Energy

Where Do We Go From Here?

The kinds of energy we use and the way we obtain them have a pervasive effect on our quality of life, whether we’re affluent city dwellers or rural peasants. The saying “you are what you eat” could equally be applied to the kinds of energy on which we rely. As long as the developed nations of the world are dependent on fossil fuels, all of our actions will be driven by unhealthy relationship with their suppliers.

In these first years of the 21st century there is some cause for optimism. First, there is a growing awareness of the fragility of our environment and an apparent willingness to make changes in the way we live to protect it. More citizens are aware of the impacts of his or her actions on the world as a whole.

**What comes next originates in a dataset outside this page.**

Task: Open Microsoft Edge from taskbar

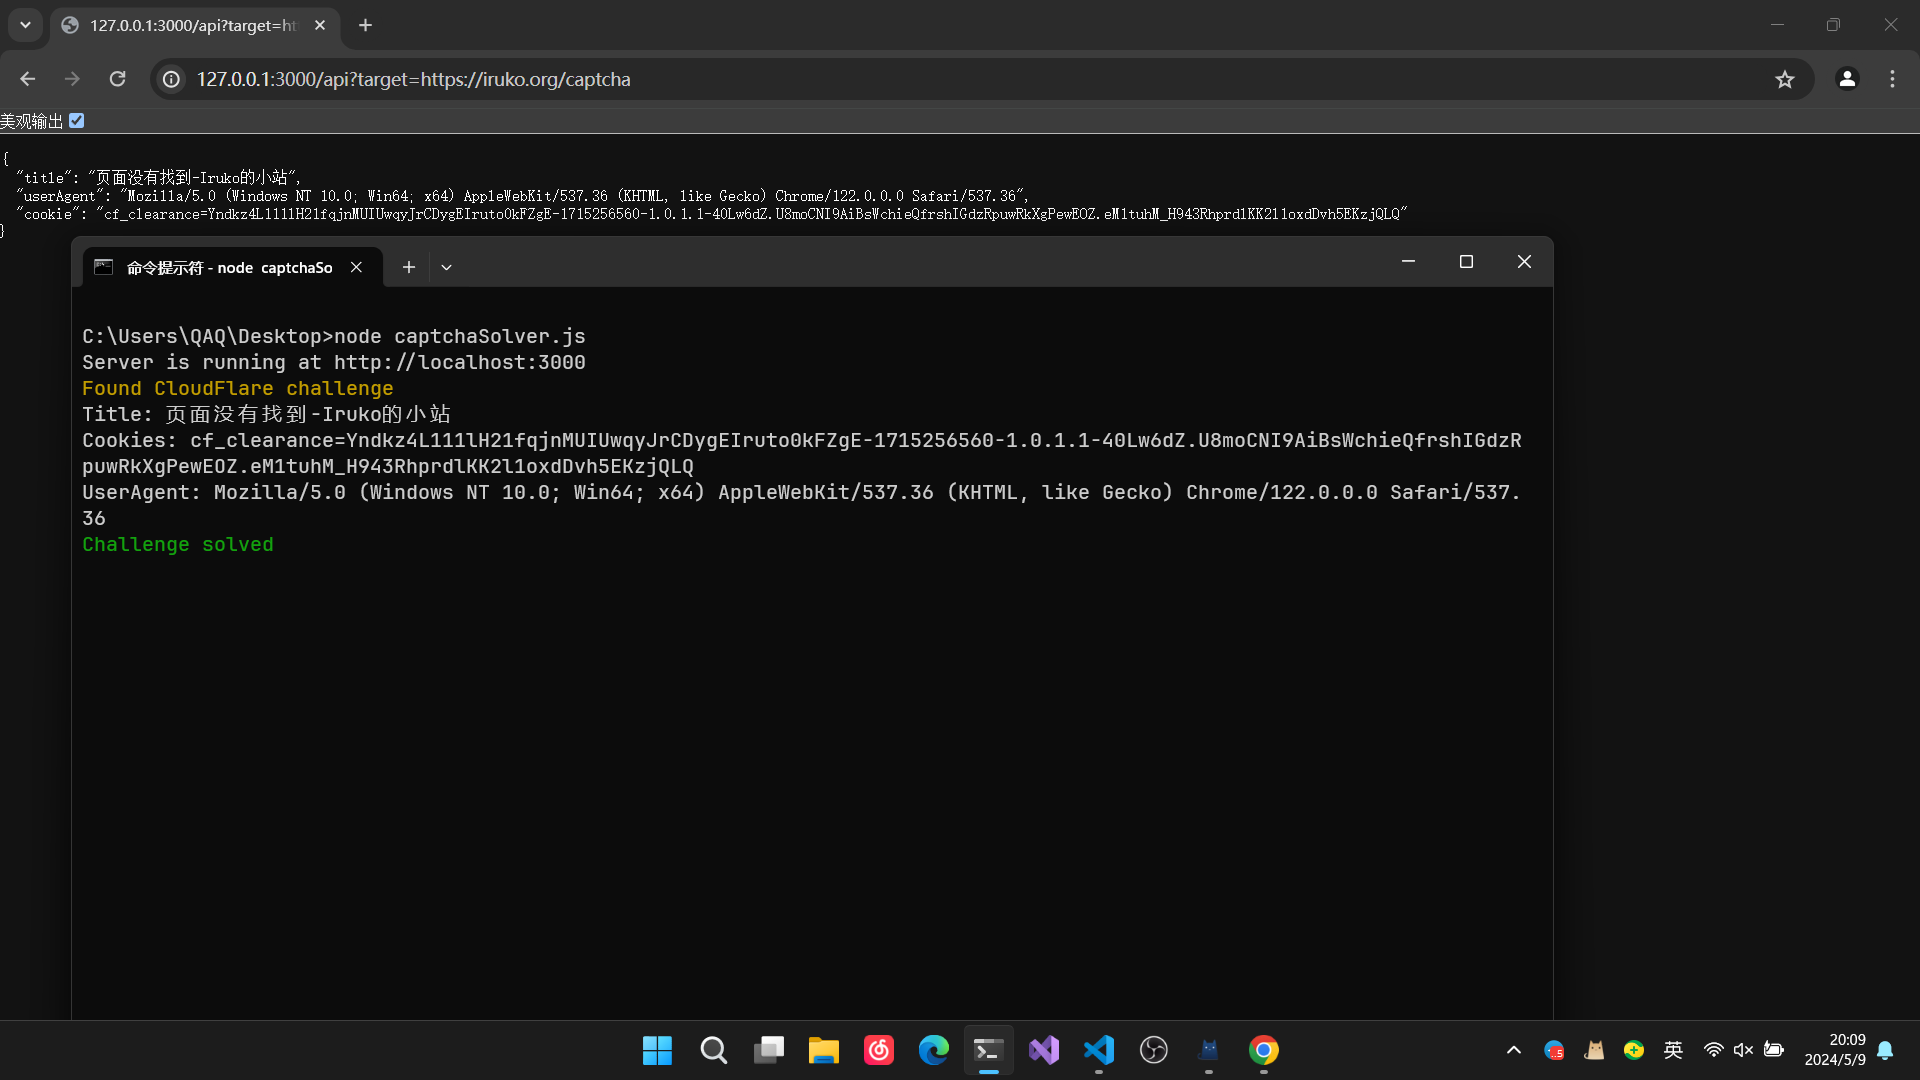Action: 933,1050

Gradually, citizens of the richer nations are realizing that they must change the way they live and change their consumption of scarce resources.

Second, many nations of the world are translating citizens’ growing personal awareness into political action. The general agreement reached by most of the industrialized nations of the world to drastically cut their greenhouse emissions by 2012 under the Kyoto Protocol, is a good example of a progressive energy policy. There are a number of other international agreements governing energy production and consumption which signal important changes in the way the world looks at how we power our vehicles and run our industries.

Third, the innovative technologies of the past few decades are beginning to offer us some very attractive alternative forms of energy. As individual consumers begin to truly understand the importance of sustainability and renewability as well as the eventual affordability of solar and wind power, fossil fuels will begin to lose their edge. This is already happening in places like San Francisco, California where voters recently supported a measure to install as many solar panels in that city as the entire nation does each year.

The remarkable thing about energy is how it affects every aspect of our lives. As a result, we can make personal decisions about our energy use that have the potential to affect the world as a whole.